現にGTG表記でスペックが公表されているゲーミングモニター及びメーカーのほうが圧倒的に多いですからね。
オーバードライブって何?応答速度との関係は?
オーバードライブという言葉もゲーミングモニターを調べていると目にすることがあります。
オーバードライブは最大限モニターの力を発揮させる技術です。
電圧を上げて性能をブーストします。
オーバードライブすると応答速度が高速化します。それにより残像感がさらに軽減されます。
非オーバードライブ時の応答速度は明記されていないことが多いですが、公式サイトの片隅にある製品の詳細が書かれたPDFなどで公開しているメーカーもあります。
豆知識:オーバードライブ時の逆残像(オーバーシュート)について
オーバードライブ時にモニターによっては逆残像といって通常の残像とは異なる別種の残像が発生することがあります。青色のような紫色のような暗めの色合いの残像です。
1msや0.5msと大々的に表記されていても、オーバードライブ時の逆残像のことを無視したものが公表されていたりします。
逆残像が心配な人は商品のレビューをよく読み逆残像が発生しないことを事前に確認するようにしましょう。
有名なメーカーの製品ならだいたいは大丈夫です。注意したいのは一見スペックが同じ様に見えるのに価格の安いゲーミングモニターです。

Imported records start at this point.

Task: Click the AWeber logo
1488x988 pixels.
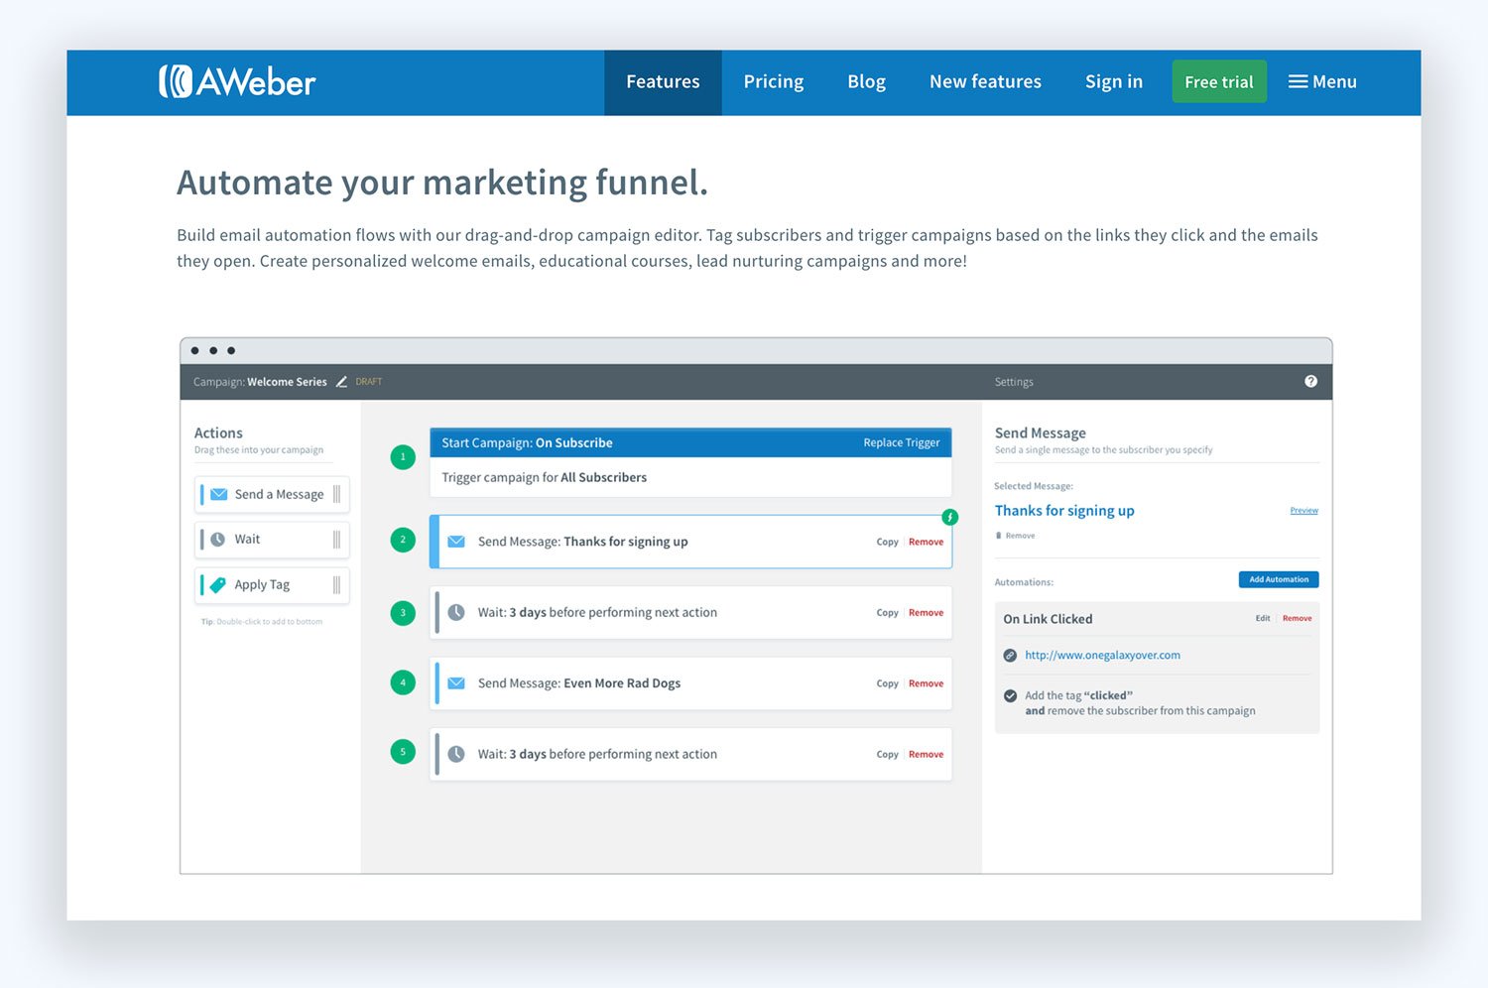Action: point(237,81)
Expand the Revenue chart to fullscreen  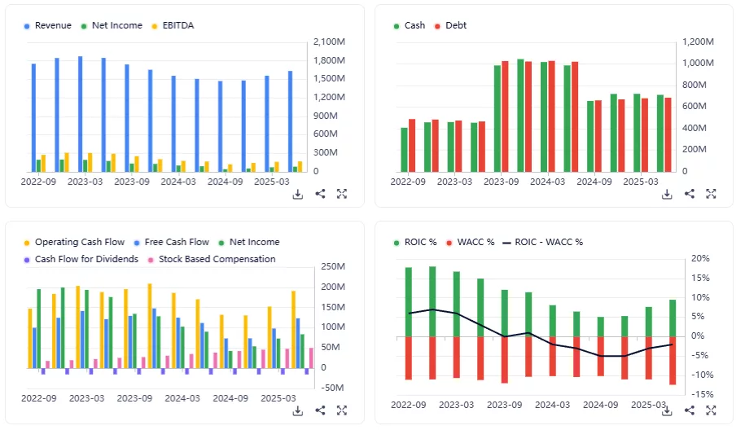pyautogui.click(x=342, y=194)
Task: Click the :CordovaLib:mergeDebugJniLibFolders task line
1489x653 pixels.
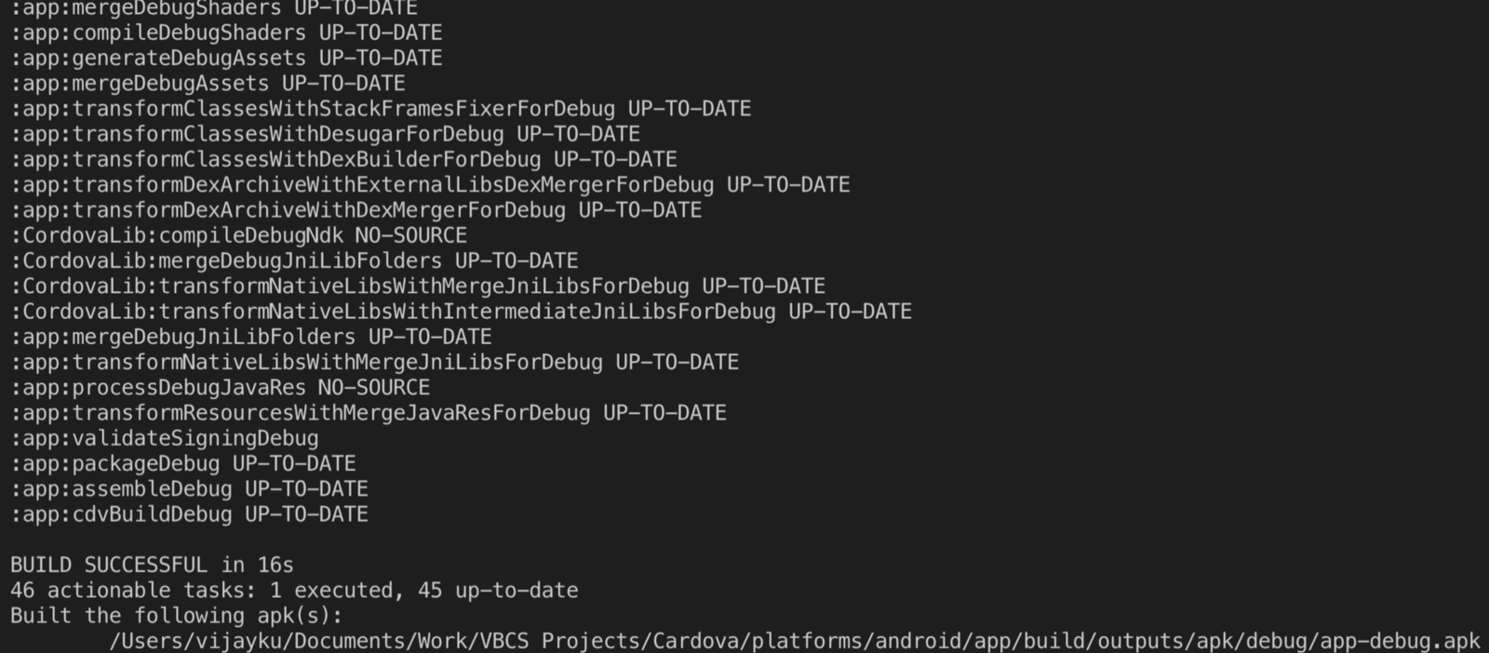Action: coord(294,260)
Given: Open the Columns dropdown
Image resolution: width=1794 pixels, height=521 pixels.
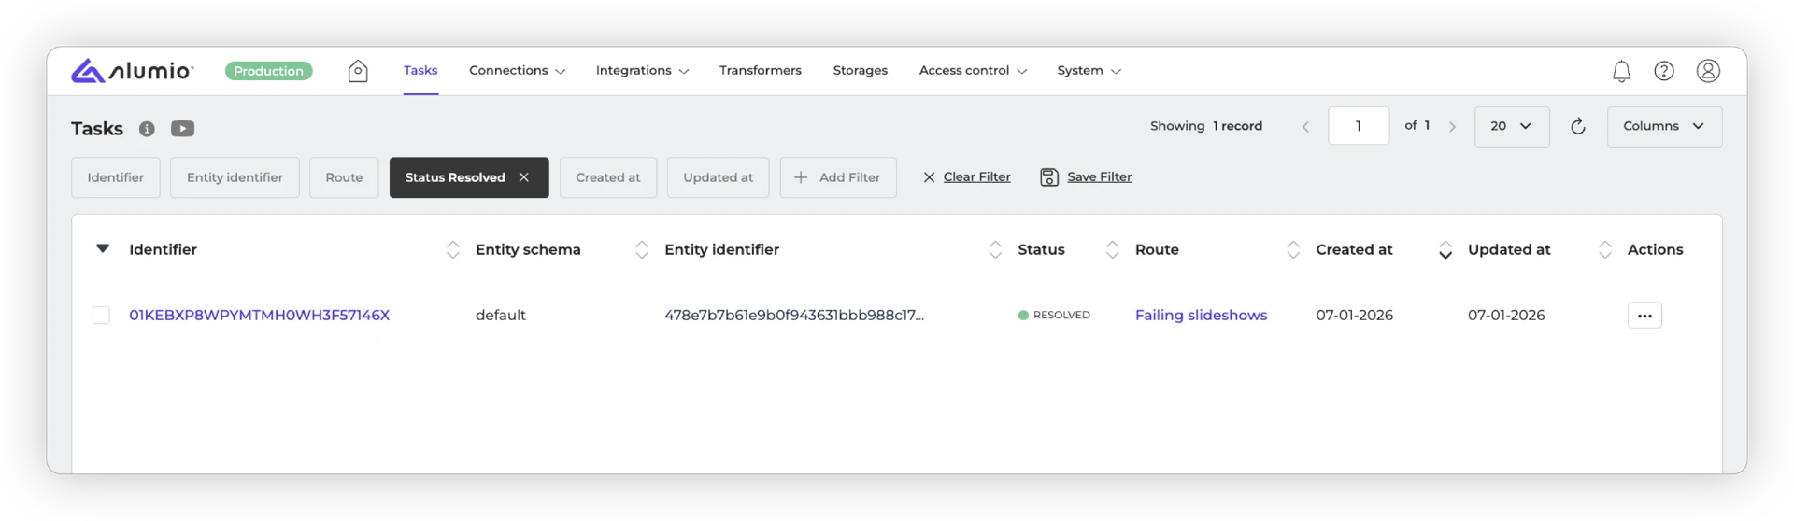Looking at the screenshot, I should (x=1663, y=126).
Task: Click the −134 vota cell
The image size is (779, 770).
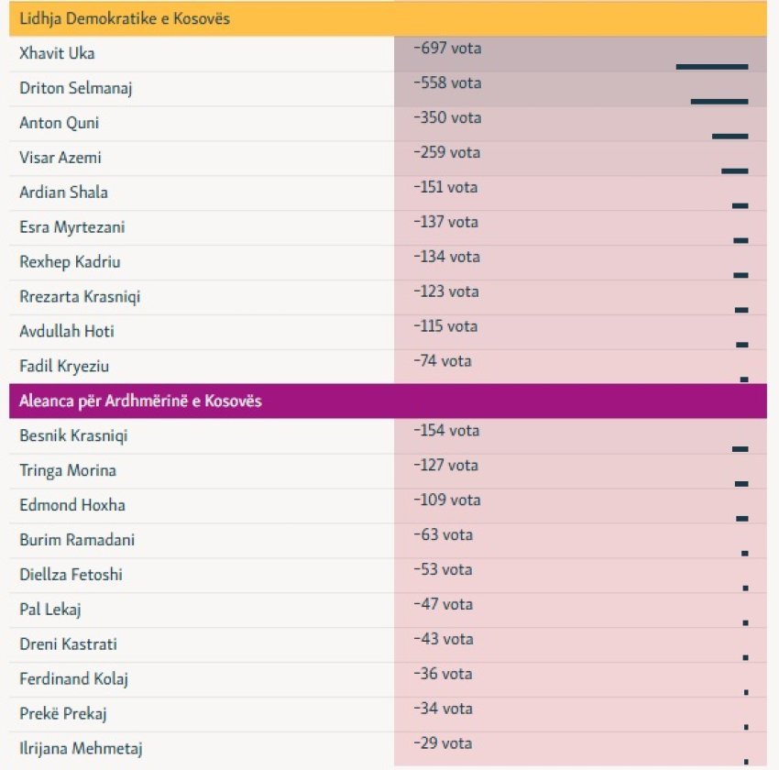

よくわからないメーカーの安物ゲーミングモニターはよく調べてから納得できるなら購入しましょう。
【詳細】応答速度とリフレッシュレートとの関係
応答速度はリフレッシュレートよりも速くなければならないと解説しました。ここではそれについてもう少し詳しく解説します。
ゲーミングモニターには応答速度とリフレッシュレートが重要です。
2大巨頭と行っても過言ではありません。
この2つはどちらもモニターの描画に関する数値です。
応答速度はこの記事で解説している通り、色の切り替わりの速さです。
リフレッシュレートは、画面全体の切り替わりの速さのことです。
モニターの映像を表現する方法はパラパラ漫画と同じで1枚1枚の絵を一瞬の間に超高速で切り替えることで映像として表現します。
この切り替わりが速ければ速いほど映像はヌルヌルと自然な滑らかさで動くことになります。
切り替わりの速度はHz(ヘルツ)で表します。1秒間に何回絵が切り替わるかを表しています。
- 60Hz → 1秒間に60回切り替わる
- 144Hz → 1秒間に144回切り替わる
- 240Hz → 1秒間に240回切り替わる
- 360Hz → 1秒間に360回切り替わる
で、この2つの数値の関係ですが、
応答速度がリフレッシュレートより遅いと残像が確実に発生します。
例えば、応答速度が10msだとして、リフレッシュレートが144Hzだとすると144Hzは1回の絵の切り替わりの速さが約6.9ms(1秒÷144Hz=0.0069444444444444秒)なので、応答速度がリフレッシュレートに間に合っていません。
絵を切り替えたいのにそれを構成する色の切り替えが間に合わないのです。
リフレッシュレートが切り替わる速度よりも応答速度は速くなければならないのです。
リフレッシュレート毎に必要な応答速度は以下の表の通りです。
リフレッシュレート | 必要応答速度 |
---|---|
60Hz | 16.7ms以下 |
75Hz | 13.3ms以下 |
144Hz | 6.9ms以下 |
165Hz | 6ms以下 |
240Hz | 4ms以下 |
360Hz | 2.7ms以下 |
このような関係があるため、ゲーミングモニターを購入する場合、どのリフレッシュレートにも対応できるよう1ms以下であることが望ましいのです。
165Hz以下のモニターの場合は5msもあれば十分ですが、オーバードライブ時に電力が余計に必要なことも考えると、非オーバードライブ時でも多くのモニターで5ms以下になる最速1ms以下を謳ってるゲーミングモニターを選ぶのが良いです。